Pangang Tso Panorama cout.Wiki

Pangang Tso Panorama cout.Wiki


It was a never seen before beauty of the lake with the entire spectrum of light sketched on its surface by the just born sun. The reflection of those huge mountains in the lake and fresh oxygen annihilated all our tiredness and sleep. Only 1/4th of the lake belongs to India and 3/4th of it belongs to China. On the lakeside there is a small check post and a shop – The last shop of India where you can purchase clothing and a few antique pieces. We roamed around the place until Langchung threatened us that we’ll have to spend rest of the day and night here if we do not leave immediately.
Chang La

Chang La


The Himalayan Marmot

The Himalayan Marmot


On our way back, after crossing the river bed, we stopped at many places and I caught a Himalayan Marmot in my camera. We stopped at Chang La where the visitors will be greeted with tea by the Army people. One of my friends threw up again! Believe me if not acclimatized properly, AMS can hit you anytime. We reached Leh at around noon and bid goodbye to Lang Chung Tsering promising him our return to the place again.
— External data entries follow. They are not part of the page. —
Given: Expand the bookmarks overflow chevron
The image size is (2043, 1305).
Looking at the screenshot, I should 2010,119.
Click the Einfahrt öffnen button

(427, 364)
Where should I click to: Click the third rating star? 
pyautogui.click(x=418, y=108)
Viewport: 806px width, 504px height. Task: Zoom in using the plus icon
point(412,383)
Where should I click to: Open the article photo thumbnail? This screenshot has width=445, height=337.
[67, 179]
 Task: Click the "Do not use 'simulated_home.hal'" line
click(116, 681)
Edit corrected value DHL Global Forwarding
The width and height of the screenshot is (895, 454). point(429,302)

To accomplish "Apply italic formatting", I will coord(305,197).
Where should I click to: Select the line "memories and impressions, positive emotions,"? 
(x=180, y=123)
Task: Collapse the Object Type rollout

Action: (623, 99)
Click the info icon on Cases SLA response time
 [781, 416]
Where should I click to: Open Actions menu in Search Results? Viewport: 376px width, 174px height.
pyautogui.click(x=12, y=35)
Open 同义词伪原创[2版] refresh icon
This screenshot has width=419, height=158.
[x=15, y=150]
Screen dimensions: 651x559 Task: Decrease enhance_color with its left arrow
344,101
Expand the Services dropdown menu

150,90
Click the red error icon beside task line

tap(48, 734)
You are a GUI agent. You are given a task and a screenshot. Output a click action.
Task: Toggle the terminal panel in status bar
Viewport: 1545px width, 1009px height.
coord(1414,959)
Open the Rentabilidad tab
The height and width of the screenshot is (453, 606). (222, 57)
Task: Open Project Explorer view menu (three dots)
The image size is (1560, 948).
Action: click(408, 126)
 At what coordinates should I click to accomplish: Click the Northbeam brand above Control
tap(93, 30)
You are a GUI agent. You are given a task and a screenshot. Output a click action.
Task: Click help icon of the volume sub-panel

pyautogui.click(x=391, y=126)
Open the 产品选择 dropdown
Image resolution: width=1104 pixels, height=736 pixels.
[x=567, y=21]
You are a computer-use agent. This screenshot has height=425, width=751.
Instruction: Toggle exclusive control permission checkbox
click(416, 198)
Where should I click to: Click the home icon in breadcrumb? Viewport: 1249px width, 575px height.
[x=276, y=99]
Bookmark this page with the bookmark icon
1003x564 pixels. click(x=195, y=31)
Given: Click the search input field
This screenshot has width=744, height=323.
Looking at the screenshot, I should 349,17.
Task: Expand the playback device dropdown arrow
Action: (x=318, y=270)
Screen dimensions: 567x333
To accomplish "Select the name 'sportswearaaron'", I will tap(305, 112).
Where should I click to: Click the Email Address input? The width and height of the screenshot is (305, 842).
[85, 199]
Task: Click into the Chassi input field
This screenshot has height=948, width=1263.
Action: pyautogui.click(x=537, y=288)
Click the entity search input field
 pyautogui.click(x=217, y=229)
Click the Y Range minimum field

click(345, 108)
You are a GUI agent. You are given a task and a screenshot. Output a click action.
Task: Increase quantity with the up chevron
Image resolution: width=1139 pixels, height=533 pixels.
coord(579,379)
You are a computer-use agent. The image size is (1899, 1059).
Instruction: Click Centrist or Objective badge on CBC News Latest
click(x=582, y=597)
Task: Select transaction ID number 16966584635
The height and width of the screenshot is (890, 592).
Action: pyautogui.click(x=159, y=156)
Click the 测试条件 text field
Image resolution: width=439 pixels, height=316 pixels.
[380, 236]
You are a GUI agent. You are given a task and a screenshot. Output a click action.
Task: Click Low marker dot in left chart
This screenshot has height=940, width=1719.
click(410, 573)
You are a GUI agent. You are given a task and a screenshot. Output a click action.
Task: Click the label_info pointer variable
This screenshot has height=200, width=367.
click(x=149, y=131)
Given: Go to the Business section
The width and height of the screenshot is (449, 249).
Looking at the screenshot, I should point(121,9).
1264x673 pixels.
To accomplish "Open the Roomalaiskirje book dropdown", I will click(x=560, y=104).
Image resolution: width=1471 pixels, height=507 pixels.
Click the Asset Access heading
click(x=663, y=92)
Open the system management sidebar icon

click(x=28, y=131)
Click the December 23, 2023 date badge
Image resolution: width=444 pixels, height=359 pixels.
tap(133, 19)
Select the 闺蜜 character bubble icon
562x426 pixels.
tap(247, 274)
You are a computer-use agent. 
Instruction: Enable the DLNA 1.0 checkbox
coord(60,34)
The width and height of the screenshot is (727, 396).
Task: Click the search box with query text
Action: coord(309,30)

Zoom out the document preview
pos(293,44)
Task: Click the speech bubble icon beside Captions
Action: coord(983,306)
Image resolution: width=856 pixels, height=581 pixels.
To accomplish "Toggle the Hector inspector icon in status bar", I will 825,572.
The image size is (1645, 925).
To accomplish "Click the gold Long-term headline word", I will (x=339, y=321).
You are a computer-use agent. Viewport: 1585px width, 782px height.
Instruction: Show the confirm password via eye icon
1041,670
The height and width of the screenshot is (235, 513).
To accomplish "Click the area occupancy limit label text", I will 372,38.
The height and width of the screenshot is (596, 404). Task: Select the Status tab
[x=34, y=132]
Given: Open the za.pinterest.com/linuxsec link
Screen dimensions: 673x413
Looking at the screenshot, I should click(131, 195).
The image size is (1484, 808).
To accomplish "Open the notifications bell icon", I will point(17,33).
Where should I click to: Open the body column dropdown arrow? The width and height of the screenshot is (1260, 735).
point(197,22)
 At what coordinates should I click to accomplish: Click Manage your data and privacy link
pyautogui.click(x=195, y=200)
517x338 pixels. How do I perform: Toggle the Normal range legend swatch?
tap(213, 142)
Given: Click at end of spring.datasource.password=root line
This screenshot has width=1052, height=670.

After a good lunch and sleep, I went around the city of Leh the same evening with one of my friends. Roamed around it’s famous bazaars, antique showrooms, cloth street, vegetable market. The people are extremely friendly and soft spoken. Be cautious when you are trying to buy antique show pieces or the famous kashmiri tea makers. It is advised to go with a trustable localitie for any kind of shopping. One can avail the extremely cheap shared cab facility to reach any place within Leh. We took a drop in one of those till the airport and walked back to our guest house. We packed our bags and talked to Capt. Upul and thanked him for all his hospitality before retiring to bed.